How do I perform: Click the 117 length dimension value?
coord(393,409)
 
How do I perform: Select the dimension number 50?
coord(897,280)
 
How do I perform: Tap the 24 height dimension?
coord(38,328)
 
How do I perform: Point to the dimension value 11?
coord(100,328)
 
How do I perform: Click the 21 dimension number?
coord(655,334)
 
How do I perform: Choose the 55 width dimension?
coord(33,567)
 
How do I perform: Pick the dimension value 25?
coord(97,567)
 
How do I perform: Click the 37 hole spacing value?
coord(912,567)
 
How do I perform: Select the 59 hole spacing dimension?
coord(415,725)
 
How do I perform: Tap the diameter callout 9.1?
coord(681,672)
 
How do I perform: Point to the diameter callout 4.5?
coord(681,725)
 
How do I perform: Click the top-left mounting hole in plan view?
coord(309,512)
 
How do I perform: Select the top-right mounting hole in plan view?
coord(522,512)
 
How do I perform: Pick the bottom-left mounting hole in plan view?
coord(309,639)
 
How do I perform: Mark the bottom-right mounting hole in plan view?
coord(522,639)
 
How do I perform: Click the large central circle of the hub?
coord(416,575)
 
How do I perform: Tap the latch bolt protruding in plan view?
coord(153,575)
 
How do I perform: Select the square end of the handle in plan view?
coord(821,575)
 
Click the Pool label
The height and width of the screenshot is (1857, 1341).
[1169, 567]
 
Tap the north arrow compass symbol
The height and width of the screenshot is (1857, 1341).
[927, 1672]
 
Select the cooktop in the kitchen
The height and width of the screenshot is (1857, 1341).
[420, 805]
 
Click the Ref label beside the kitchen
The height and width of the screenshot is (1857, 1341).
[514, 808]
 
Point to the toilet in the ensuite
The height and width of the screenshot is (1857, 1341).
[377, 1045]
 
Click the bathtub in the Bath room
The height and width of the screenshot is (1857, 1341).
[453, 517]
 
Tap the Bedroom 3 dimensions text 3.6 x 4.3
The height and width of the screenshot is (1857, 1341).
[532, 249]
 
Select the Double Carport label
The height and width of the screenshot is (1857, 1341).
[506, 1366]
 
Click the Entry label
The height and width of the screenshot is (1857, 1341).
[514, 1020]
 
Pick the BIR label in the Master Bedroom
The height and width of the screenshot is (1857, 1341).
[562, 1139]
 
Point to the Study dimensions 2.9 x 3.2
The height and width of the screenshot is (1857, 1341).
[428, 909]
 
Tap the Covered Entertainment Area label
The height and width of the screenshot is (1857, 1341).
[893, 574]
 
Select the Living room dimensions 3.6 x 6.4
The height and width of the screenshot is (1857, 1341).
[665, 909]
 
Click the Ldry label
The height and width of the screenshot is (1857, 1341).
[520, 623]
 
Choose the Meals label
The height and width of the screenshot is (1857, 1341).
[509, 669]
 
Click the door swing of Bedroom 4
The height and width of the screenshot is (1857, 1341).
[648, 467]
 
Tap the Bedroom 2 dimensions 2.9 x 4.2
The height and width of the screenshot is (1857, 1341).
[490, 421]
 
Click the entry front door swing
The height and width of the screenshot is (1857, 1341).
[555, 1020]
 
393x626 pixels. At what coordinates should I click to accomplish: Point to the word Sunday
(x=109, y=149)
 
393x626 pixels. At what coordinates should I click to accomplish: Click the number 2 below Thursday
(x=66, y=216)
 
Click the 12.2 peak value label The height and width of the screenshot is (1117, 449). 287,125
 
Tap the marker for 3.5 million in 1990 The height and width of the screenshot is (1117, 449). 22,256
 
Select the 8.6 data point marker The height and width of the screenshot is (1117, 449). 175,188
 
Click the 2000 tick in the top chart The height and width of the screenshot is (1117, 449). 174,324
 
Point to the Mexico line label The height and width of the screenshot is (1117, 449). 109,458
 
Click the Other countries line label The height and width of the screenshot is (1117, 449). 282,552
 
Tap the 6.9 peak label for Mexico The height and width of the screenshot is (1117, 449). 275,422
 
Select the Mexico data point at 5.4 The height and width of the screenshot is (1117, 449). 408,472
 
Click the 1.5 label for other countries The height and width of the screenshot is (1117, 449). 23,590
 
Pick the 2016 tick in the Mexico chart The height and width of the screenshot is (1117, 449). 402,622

· · ·

Retype every one of the items above word for word, changing nothing.

— EXERCISE SOLUTION —
How do I perform: Click the 117 length dimension value?
coord(393,409)
 
How do I perform: Select the dimension number 50?
coord(897,280)
 
How do I perform: Tap the 24 height dimension?
coord(38,328)
 
How do I perform: Point to the dimension value 11?
coord(100,328)
 
How do I perform: Click the 21 dimension number?
coord(655,334)
 
How do I perform: Choose the 55 width dimension?
coord(33,567)
 
How do I perform: Pick the dimension value 25?
coord(97,567)
 
How do I perform: Click the 37 hole spacing value?
coord(912,567)
 
How do I perform: Select the 59 hole spacing dimension?
coord(415,725)
 
How do I perform: Tap the diameter callout 9.1?
coord(681,672)
 
How do I perform: Point to the diameter callout 4.5?
coord(681,725)
 
How do I perform: Click the top-left mounting hole in plan view?
coord(309,512)
 
How do I perform: Select the top-right mounting hole in plan view?
coord(522,512)
 
How do I perform: Pick the bottom-left mounting hole in plan view?
coord(309,639)
 
How do I perform: Mark the bottom-right mounting hole in plan view?
coord(522,639)
 
How do I perform: Click the large central circle of the hub?
coord(416,575)
 
How do I perform: Tap the latch bolt protruding in plan view?
coord(153,575)
 
How do I perform: Select the square end of the handle in plan view?
coord(821,575)
 
Click the Pool label
The height and width of the screenshot is (1857, 1341).
[1169, 567]
 
Tap the north arrow compass symbol
The height and width of the screenshot is (1857, 1341).
[927, 1672]
 
Select the cooktop in the kitchen
The height and width of the screenshot is (1857, 1341).
[420, 805]
 
Click the Ref label beside the kitchen
The height and width of the screenshot is (1857, 1341).
[514, 808]
 
Point to the toilet in the ensuite
The height and width of the screenshot is (1857, 1341).
[377, 1045]
 
Click the bathtub in the Bath room
The height and width of the screenshot is (1857, 1341).
[453, 517]
 
Tap the Bedroom 3 dimensions text 3.6 x 4.3
The height and width of the screenshot is (1857, 1341).
[532, 249]
 
Select the Double Carport label
The height and width of the screenshot is (1857, 1341).
[506, 1366]
 
Click the Entry label
The height and width of the screenshot is (1857, 1341).
[514, 1020]
 
Pick the BIR label in the Master Bedroom
The height and width of the screenshot is (1857, 1341).
[562, 1139]
 
Point to the Study dimensions 2.9 x 3.2
The height and width of the screenshot is (1857, 1341).
[428, 909]
 
Tap the Covered Entertainment Area label
The height and width of the screenshot is (1857, 1341).
[893, 574]
 
Select the Living room dimensions 3.6 x 6.4
The height and width of the screenshot is (1857, 1341).
[665, 909]
 
Click the Ldry label
The height and width of the screenshot is (1857, 1341).
[520, 623]
 
Choose the Meals label
The height and width of the screenshot is (1857, 1341).
[509, 669]
 
Click the door swing of Bedroom 4
The height and width of the screenshot is (1857, 1341).
[648, 467]
 
Tap the Bedroom 2 dimensions 2.9 x 4.2
The height and width of the screenshot is (1857, 1341).
[490, 421]
 
Click the entry front door swing
The height and width of the screenshot is (1857, 1341).
[555, 1020]
 
393x626 pixels. At what coordinates should I click to accomplish: Point to the word Sunday
(x=109, y=149)
 
393x626 pixels. At what coordinates should I click to accomplish: Click the number 2 below Thursday
(x=66, y=216)
 
Click the 12.2 peak value label The height and width of the screenshot is (1117, 449). 287,125
 
Tap the marker for 3.5 million in 1990 The height and width of the screenshot is (1117, 449). 22,256
 
Select the 8.6 data point marker The height and width of the screenshot is (1117, 449). 175,188
 
Click the 2000 tick in the top chart The height and width of the screenshot is (1117, 449). 174,324
 
Point to the Mexico line label The height and width of the screenshot is (1117, 449). 109,458
 
Click the Other countries line label The height and width of the screenshot is (1117, 449). 282,552
 
Tap the 6.9 peak label for Mexico The height and width of the screenshot is (1117, 449). 275,422
 
Select the Mexico data point at 5.4 The height and width of the screenshot is (1117, 449). 408,472
 
Click the 1.5 label for other countries The height and width of the screenshot is (1117, 449). 23,590
 
Pick the 2016 tick in the Mexico chart The height and width of the screenshot is (1117, 449). 402,622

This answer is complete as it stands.